**Brief**
Copy the records between the line containing "Find the location of a" and the line containing "author-display-name: Donald Tusk is", inclusive, into a numbered list. Skip blank lines and omit the pictures.

• • • • •

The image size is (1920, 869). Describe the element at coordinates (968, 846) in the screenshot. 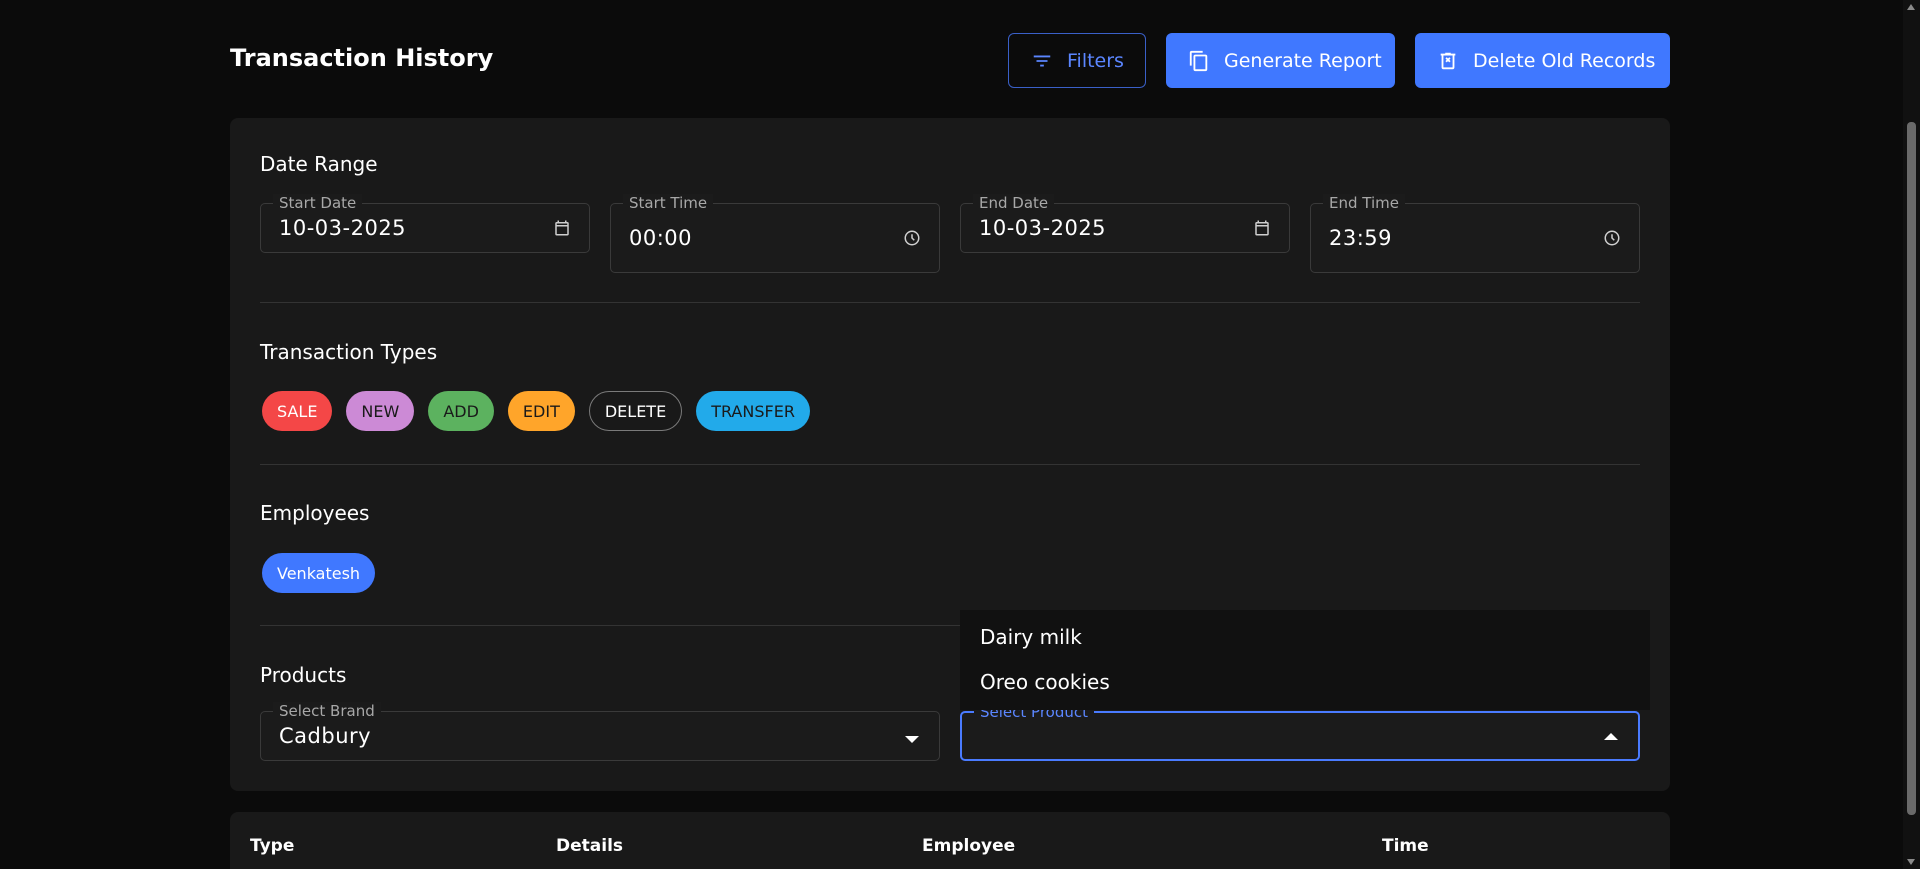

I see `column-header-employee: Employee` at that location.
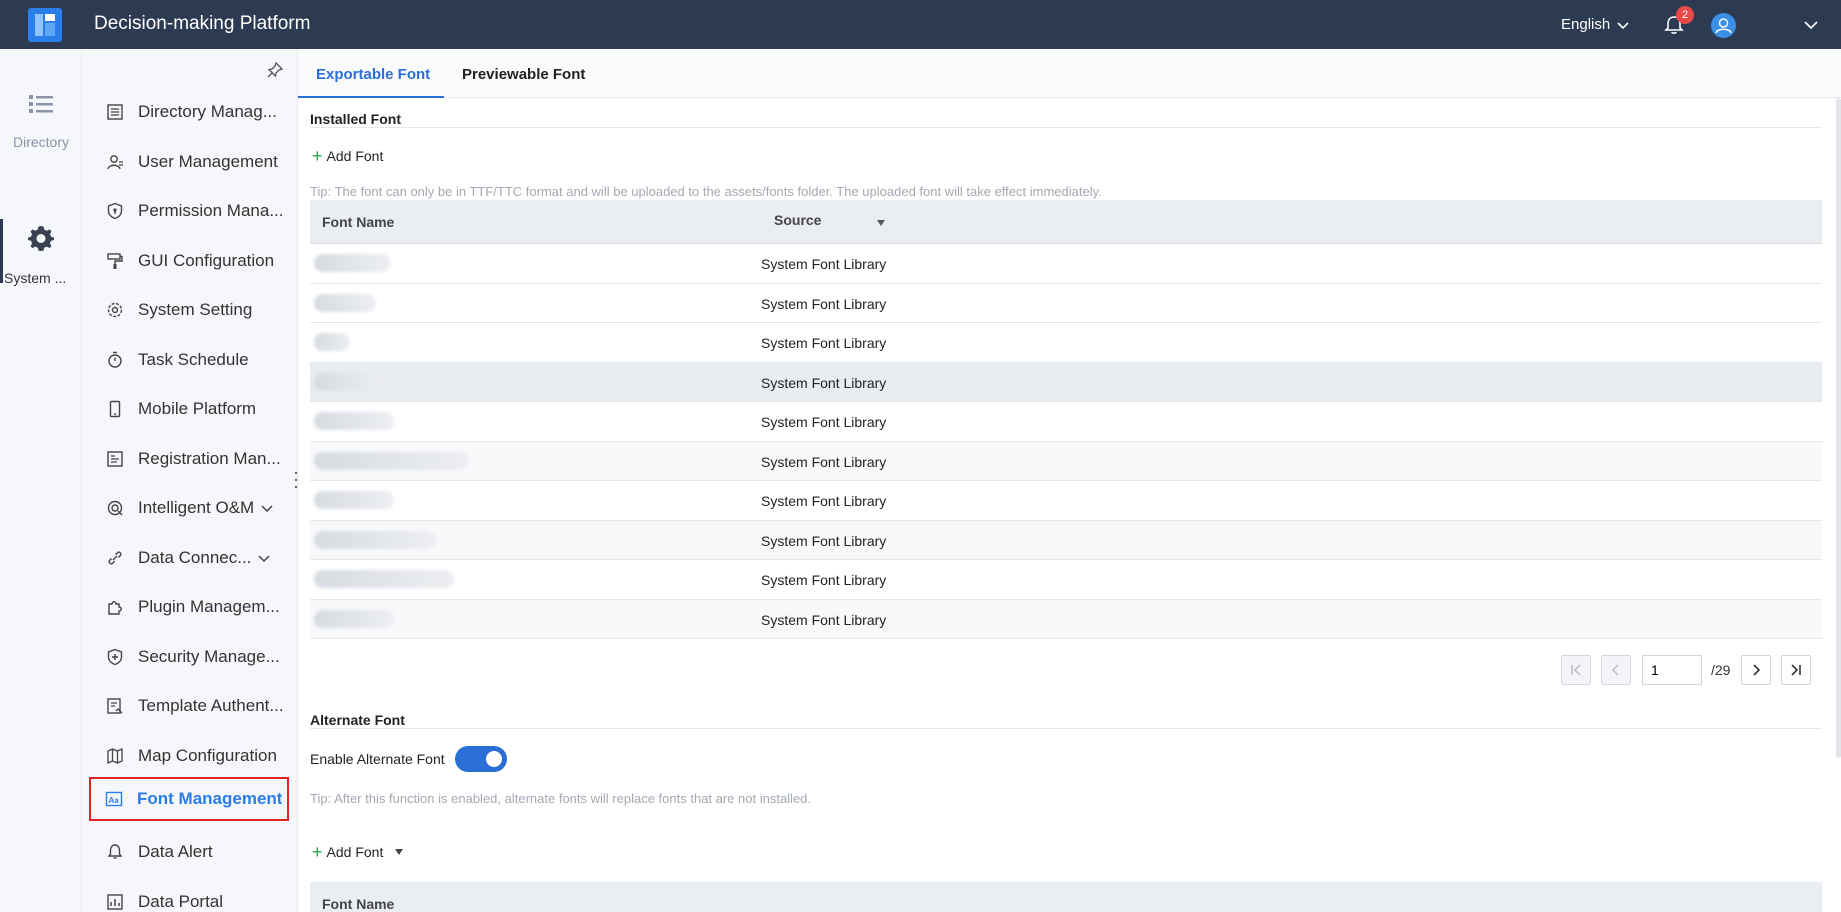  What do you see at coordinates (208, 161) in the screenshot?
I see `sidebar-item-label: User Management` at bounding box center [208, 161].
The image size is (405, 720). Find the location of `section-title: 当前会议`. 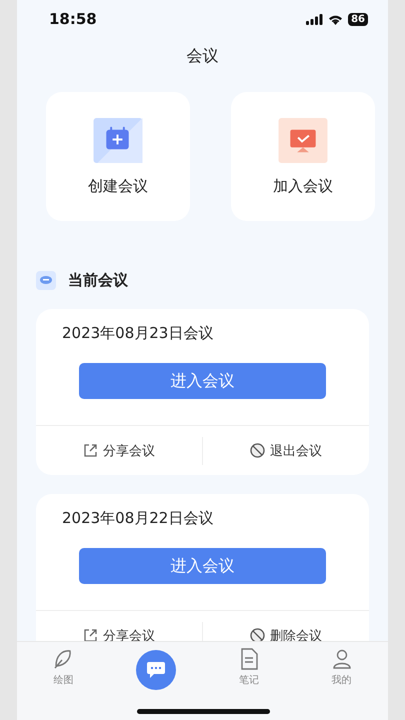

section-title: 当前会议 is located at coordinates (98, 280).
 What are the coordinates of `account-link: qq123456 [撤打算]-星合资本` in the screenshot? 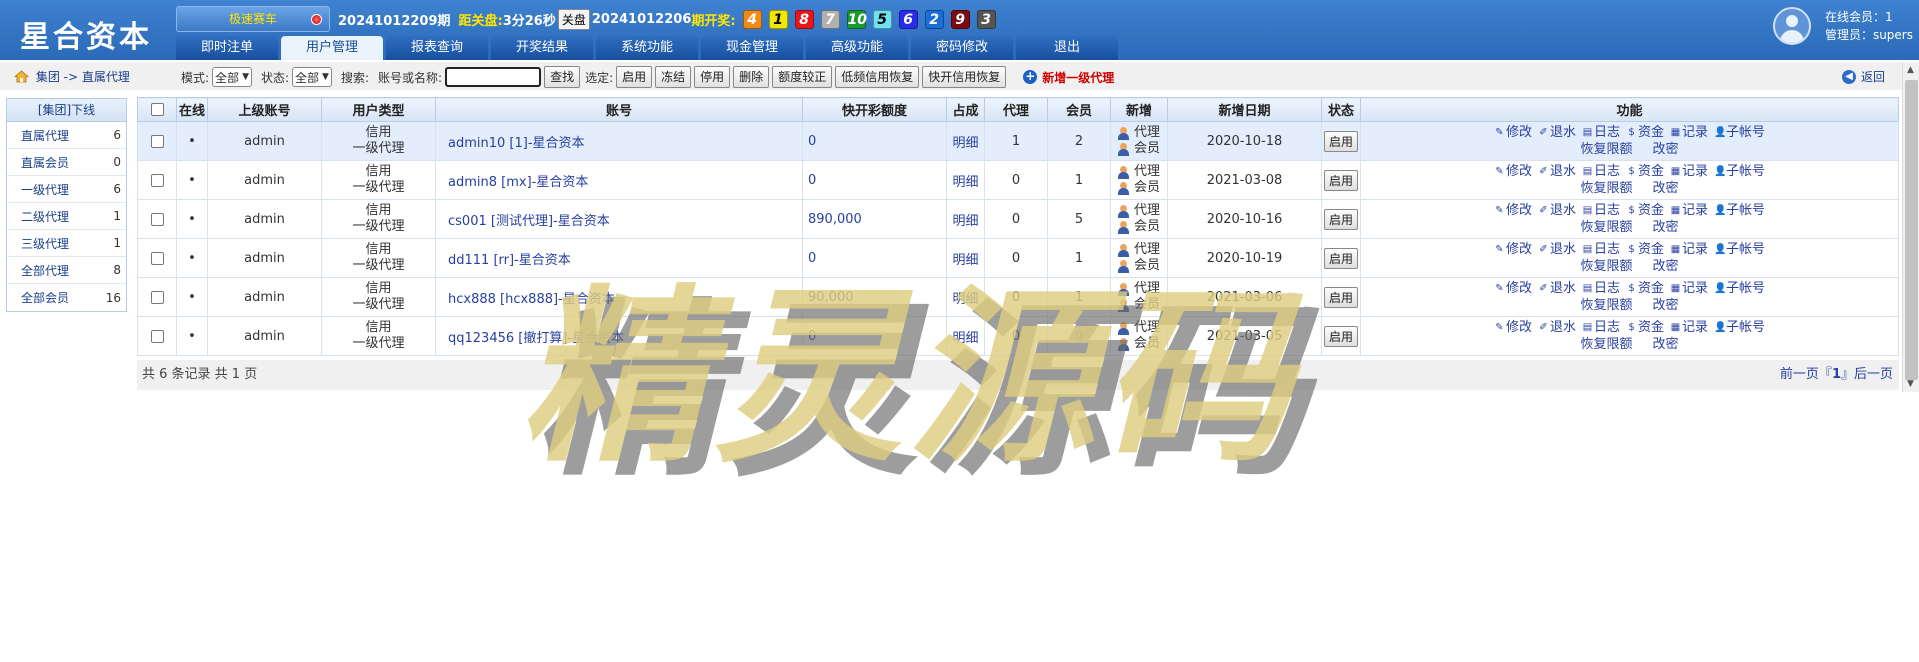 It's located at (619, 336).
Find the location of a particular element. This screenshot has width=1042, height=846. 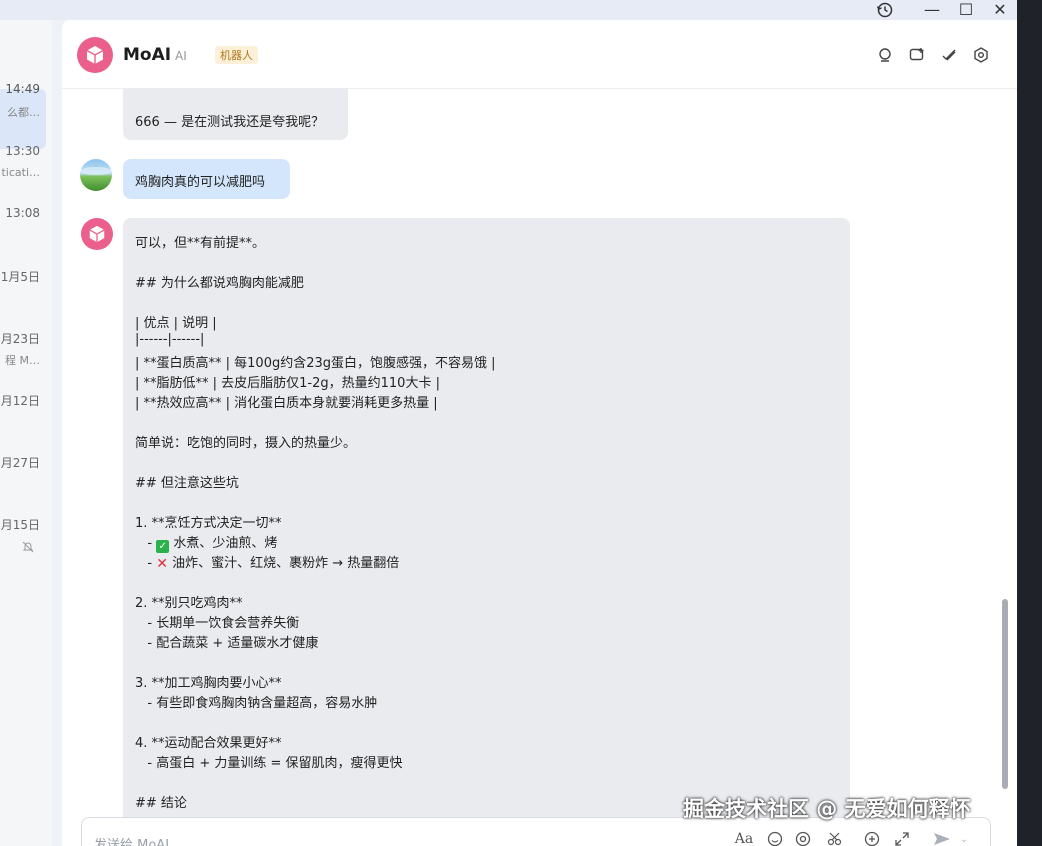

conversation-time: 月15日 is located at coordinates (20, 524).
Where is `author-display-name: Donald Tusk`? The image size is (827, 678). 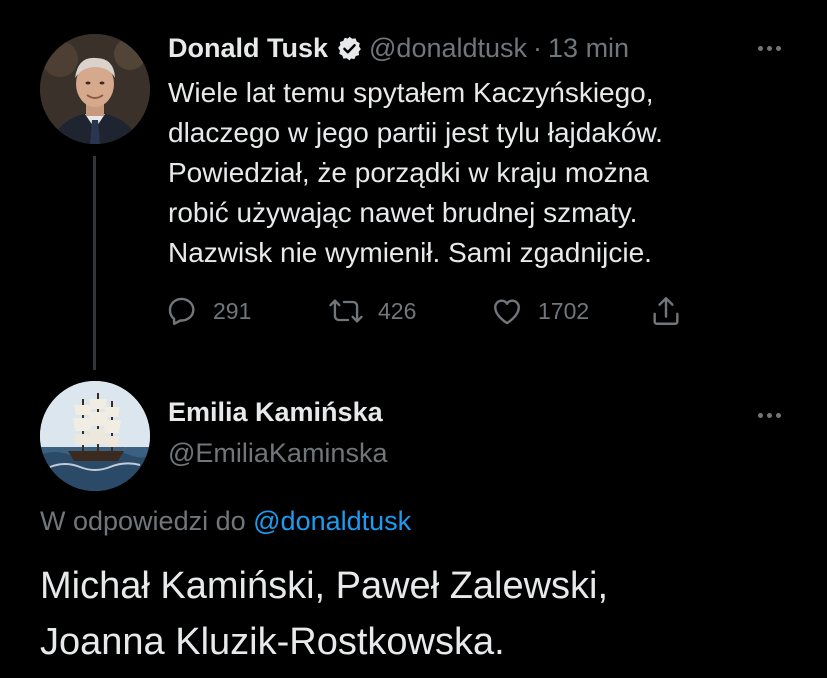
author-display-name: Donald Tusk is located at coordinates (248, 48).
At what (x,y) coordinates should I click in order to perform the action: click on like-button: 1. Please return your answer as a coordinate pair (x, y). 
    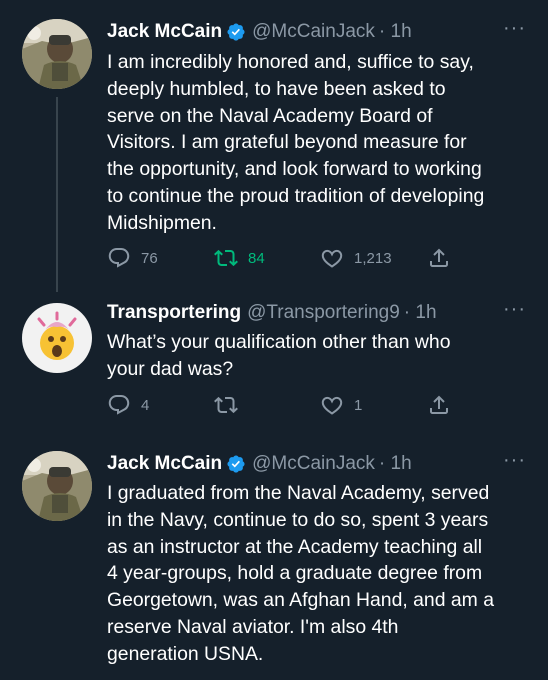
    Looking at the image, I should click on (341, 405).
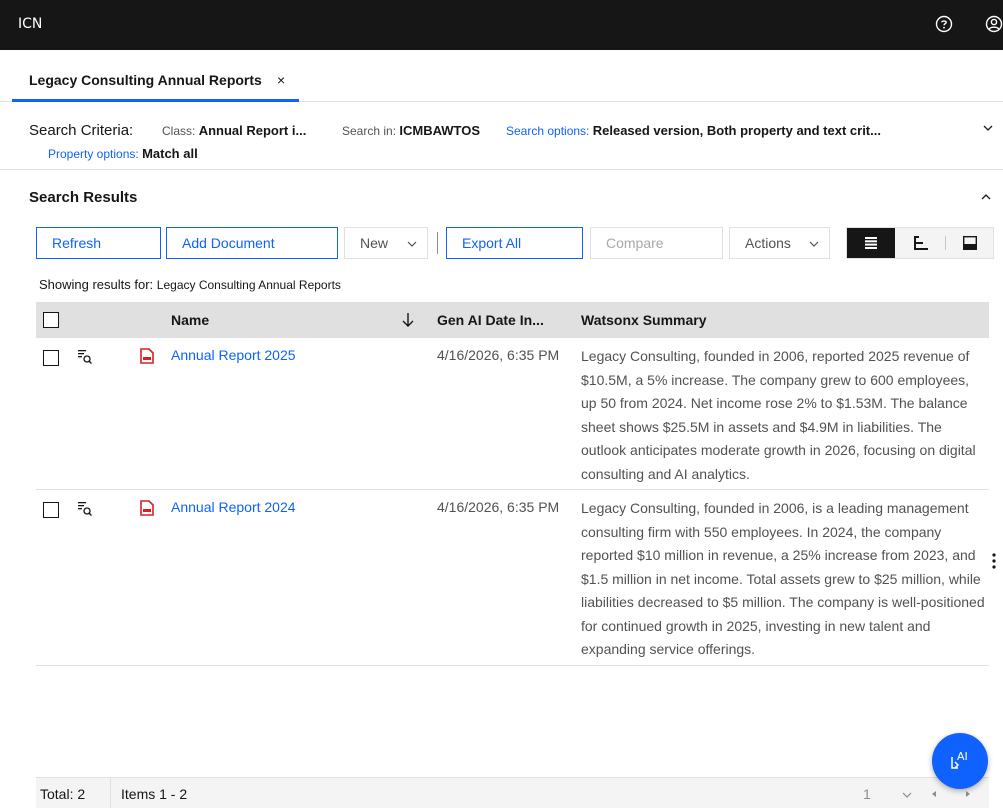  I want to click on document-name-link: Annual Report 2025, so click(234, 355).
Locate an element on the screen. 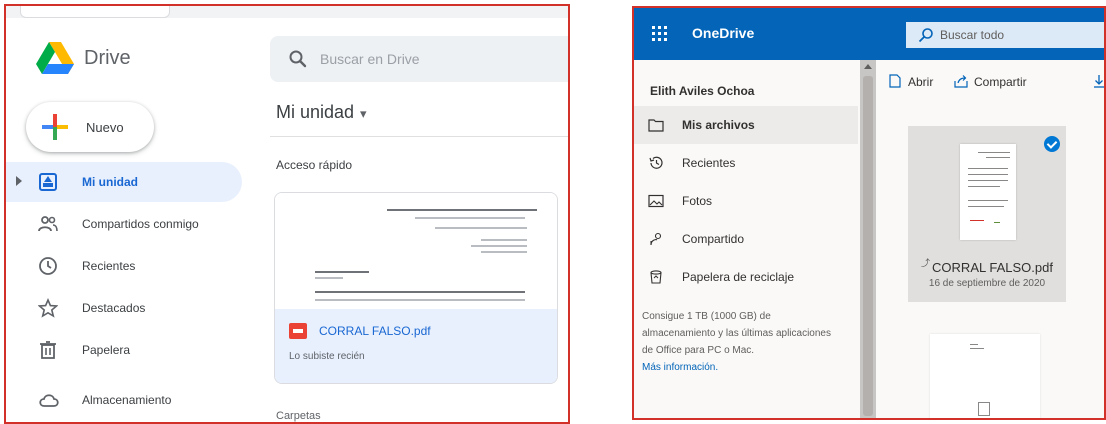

• • • • •

**Answer to this exercise**
1. Find the location of a particular element. This screenshot has width=1042, height=846. 
2. conversation-time: 月15日 is located at coordinates (20, 524).
3. Where is `author-display-name: Donald Tusk`? The image size is (827, 678). 
4. author-display-name: Donald Tusk is located at coordinates (248, 48).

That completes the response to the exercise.